* _Source material_
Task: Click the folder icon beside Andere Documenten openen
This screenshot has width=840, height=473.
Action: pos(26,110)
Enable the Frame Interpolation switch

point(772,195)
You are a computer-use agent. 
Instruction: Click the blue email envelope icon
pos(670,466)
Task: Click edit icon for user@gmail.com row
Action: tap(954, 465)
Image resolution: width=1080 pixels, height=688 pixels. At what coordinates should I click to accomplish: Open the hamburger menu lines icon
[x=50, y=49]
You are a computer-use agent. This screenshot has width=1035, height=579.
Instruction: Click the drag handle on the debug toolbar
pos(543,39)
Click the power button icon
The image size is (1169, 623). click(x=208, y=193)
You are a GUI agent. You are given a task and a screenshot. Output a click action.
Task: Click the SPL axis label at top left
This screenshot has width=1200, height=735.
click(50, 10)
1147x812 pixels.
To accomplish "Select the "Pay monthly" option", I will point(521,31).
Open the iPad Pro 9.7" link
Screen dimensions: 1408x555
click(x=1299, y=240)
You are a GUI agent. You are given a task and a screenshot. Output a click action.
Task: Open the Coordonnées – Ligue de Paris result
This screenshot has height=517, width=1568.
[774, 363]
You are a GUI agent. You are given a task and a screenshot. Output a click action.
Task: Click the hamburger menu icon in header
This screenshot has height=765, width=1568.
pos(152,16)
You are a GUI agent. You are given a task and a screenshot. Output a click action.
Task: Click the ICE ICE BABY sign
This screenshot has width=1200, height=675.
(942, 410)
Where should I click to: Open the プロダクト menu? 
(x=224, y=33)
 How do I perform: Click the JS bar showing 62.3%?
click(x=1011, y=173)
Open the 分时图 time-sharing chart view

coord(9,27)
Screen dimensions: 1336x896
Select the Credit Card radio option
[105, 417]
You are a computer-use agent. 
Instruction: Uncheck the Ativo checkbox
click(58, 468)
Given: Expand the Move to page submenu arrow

* _What the exercise asks_
A precise copy of all the records is needed.

* _Task output_
Task: Click the folder icon beside Andere Documenten openen
This screenshot has width=840, height=473.
Action: pos(26,110)
Enable the Frame Interpolation switch

point(772,195)
You are a computer-use agent. 
Instruction: Click the blue email envelope icon
pos(670,466)
Task: Click edit icon for user@gmail.com row
Action: tap(954, 465)
Image resolution: width=1080 pixels, height=688 pixels. At what coordinates should I click to accomplish: Open the hamburger menu lines icon
[x=50, y=49]
You are a computer-use agent. This screenshot has width=1035, height=579.
Instruction: Click the drag handle on the debug toolbar
pos(543,39)
Click the power button icon
The image size is (1169, 623). click(x=208, y=193)
You are a GUI agent. You are given a task and a screenshot. Output a click action.
Task: Click the SPL axis label at top left
This screenshot has width=1200, height=735.
click(50, 10)
1147x812 pixels.
To accomplish "Select the "Pay monthly" option", I will point(521,31).
Open the iPad Pro 9.7" link
Screen dimensions: 1408x555
click(x=1299, y=240)
You are a GUI agent. You are given a task and a screenshot. Output a click action.
Task: Open the Coordonnées – Ligue de Paris result
This screenshot has height=517, width=1568.
[774, 363]
You are a GUI agent. You are given a task and a screenshot. Output a click action.
Task: Click the hamburger menu icon in header
This screenshot has height=765, width=1568.
pos(152,16)
You are a GUI agent. You are given a task and a screenshot. Output a click action.
Task: Click the ICE ICE BABY sign
This screenshot has width=1200, height=675.
(942, 410)
Where should I click to: Open the プロダクト menu? 
(x=224, y=33)
 How do I perform: Click the JS bar showing 62.3%?
click(x=1011, y=173)
Open the 分时图 time-sharing chart view

coord(9,27)
Screen dimensions: 1336x896
Select the Credit Card radio option
[105, 417]
You are a computer-use agent. 
Instruction: Uncheck the Ativo checkbox
click(58, 468)
Given: Expand the Move to page submenu arrow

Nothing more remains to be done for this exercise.